Entries provided:
********

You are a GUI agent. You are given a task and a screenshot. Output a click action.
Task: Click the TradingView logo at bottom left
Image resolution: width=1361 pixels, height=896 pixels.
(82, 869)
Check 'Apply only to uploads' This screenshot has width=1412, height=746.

********

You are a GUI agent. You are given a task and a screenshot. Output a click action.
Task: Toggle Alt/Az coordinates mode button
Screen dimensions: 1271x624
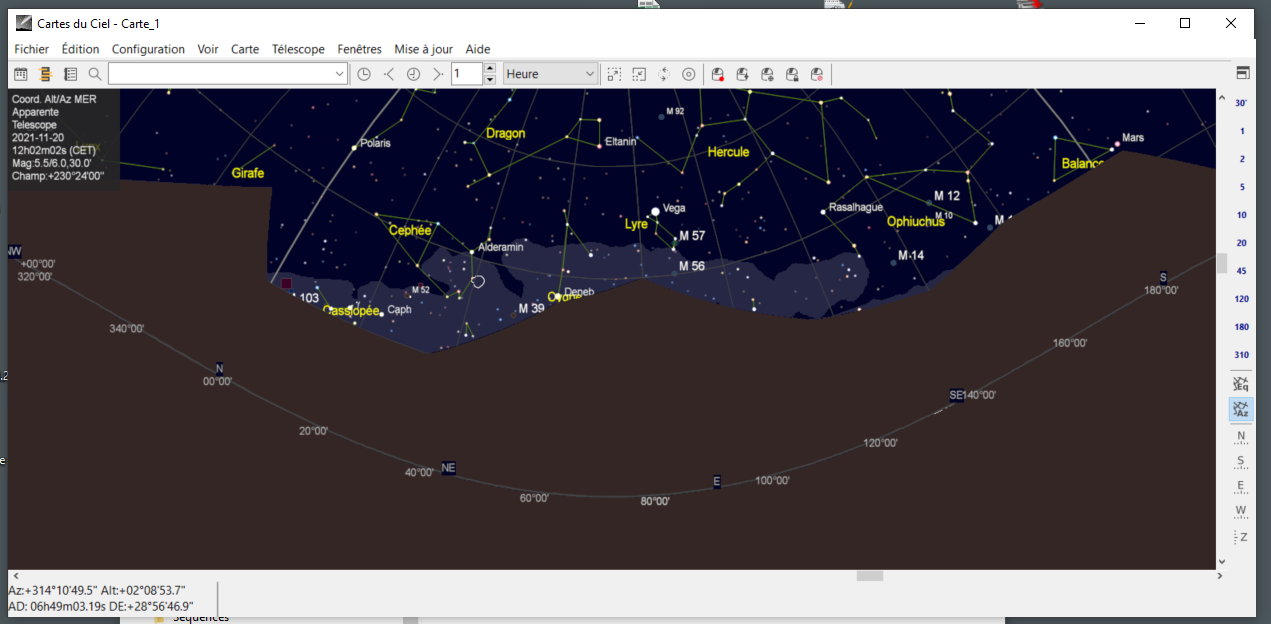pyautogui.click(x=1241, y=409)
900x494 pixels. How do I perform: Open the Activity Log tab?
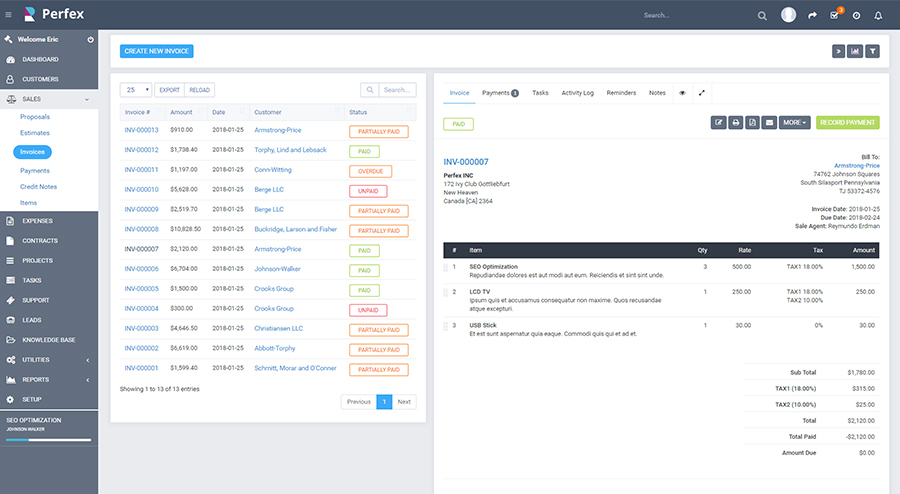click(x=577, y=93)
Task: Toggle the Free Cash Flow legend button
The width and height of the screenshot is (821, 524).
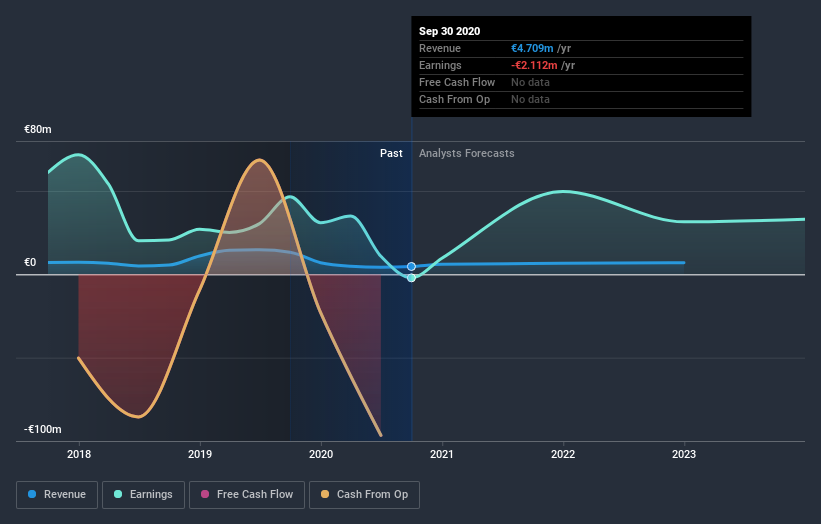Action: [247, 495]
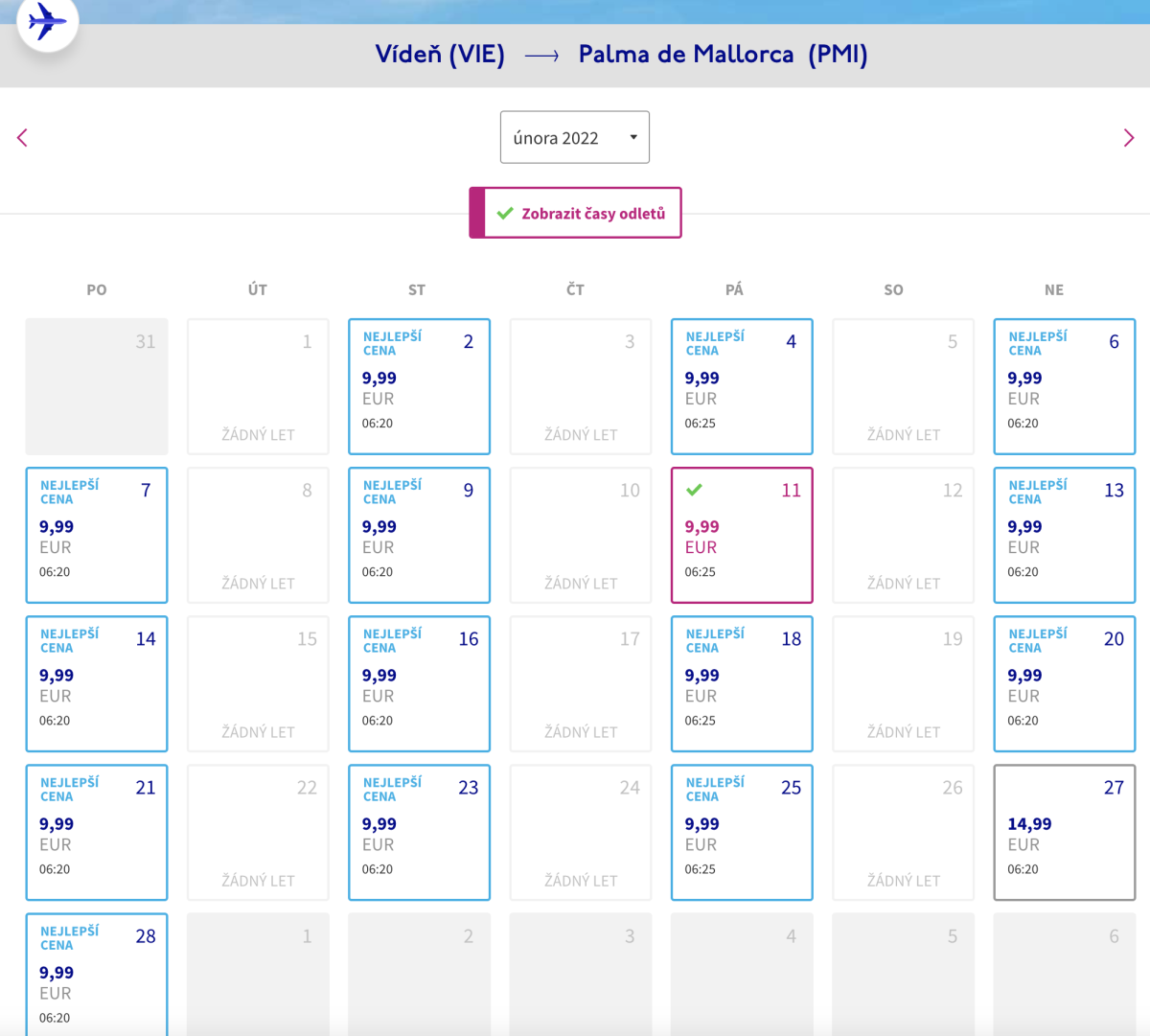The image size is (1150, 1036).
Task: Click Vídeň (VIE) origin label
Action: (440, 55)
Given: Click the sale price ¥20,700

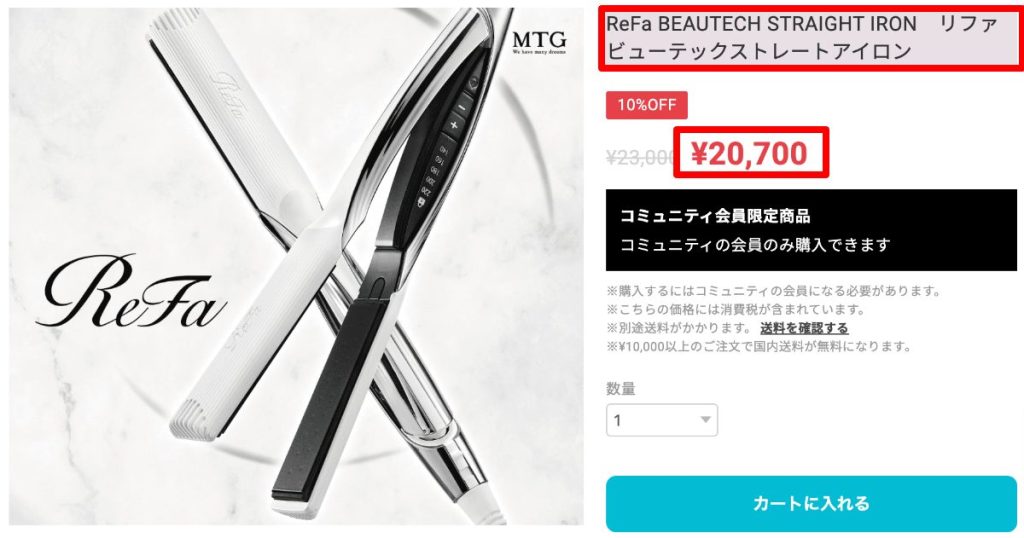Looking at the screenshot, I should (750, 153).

********

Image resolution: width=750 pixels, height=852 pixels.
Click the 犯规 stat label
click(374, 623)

********

Exercise objective: All lines above from the one with "Task: Click the" to the one with "Check 'Apply only", inclusive, should be copied exactly, and no other lines.

Response area:
Task: Click the TradingView logo at bottom left
Image resolution: width=1361 pixels, height=896 pixels.
(82, 869)
Check 'Apply only to uploads' This screenshot has width=1412, height=746.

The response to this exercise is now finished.